● **Study text**:
____________

Filed under: Uncategorized — solomondental @ 9:54 pm
fluoride in drinking water running from facet

Are you aware that fluoride is in the drinking water provided by your local municipality? If so, you may have encountered some information online suggesting that this is problematic. Should you be alarmed about the presence of fluoride in drinking water? Furthermore, why has it been added? Continue reading to get the answers and to learn how you can prevent oral health issues.

The Historical Relationship Between Fluoride and Water

There once was a time when tooth decay was alarmingly prevalent among Americans of all ages. Beginning in the early 20th century, scientists discovered that fluoride could help to fight tooth decay. Based on the new information, government officials pegged Grand Rapids, Michigan as a trial location for adding fluoride to the water supply. The subsequent studies showed a significant decrease in the rate of cavities in school children, which prompted water fluoridization to spread to other towns and cities. To celebrate this achievement, the U.S. Centers for Disease Control and Prevention (CDC) named community water fluoridization one of the 10 great public health achievements of the 20th century.

____________

● **Supplied data**:

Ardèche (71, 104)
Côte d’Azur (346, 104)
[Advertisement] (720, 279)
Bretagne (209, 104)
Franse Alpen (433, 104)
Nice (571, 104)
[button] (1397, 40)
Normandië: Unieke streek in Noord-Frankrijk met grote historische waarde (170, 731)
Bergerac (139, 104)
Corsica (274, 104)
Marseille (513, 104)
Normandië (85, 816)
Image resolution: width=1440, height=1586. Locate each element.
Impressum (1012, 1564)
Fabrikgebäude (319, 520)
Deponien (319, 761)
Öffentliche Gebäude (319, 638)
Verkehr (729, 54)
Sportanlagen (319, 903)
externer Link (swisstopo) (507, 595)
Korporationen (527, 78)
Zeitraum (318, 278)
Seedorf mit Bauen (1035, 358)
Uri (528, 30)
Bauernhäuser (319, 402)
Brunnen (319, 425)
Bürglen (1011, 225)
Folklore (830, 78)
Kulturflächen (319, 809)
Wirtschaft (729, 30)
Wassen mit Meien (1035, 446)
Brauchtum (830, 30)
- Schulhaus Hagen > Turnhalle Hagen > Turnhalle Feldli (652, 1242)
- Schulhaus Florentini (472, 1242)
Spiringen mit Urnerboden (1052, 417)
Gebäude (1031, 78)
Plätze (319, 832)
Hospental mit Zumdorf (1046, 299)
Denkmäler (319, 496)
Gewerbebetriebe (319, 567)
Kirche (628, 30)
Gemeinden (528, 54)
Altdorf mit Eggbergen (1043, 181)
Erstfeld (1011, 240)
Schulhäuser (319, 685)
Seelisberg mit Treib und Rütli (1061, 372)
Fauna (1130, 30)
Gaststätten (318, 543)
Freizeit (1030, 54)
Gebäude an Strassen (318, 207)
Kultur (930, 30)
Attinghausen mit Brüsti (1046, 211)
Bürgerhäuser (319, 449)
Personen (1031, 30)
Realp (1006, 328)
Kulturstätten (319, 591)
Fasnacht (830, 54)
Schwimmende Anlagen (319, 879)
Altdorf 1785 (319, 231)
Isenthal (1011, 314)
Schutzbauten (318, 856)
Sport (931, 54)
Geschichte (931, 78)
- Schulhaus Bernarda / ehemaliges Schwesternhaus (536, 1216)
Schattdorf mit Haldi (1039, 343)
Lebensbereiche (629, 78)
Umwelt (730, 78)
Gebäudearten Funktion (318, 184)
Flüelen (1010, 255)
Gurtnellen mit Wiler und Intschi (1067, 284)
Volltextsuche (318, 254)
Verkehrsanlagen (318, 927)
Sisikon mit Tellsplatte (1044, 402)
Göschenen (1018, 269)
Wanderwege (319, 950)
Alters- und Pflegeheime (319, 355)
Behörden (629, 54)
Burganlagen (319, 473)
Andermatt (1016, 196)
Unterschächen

____________

● **What you should do**: In the post on fluoride in drinking water, which place did government officials choose as a trial location for adding fluoride to the water supply? The records are separate material, not part of the post on fluoride in drinking water.

● **Exercise solution**: Grand Rapids, Michigan.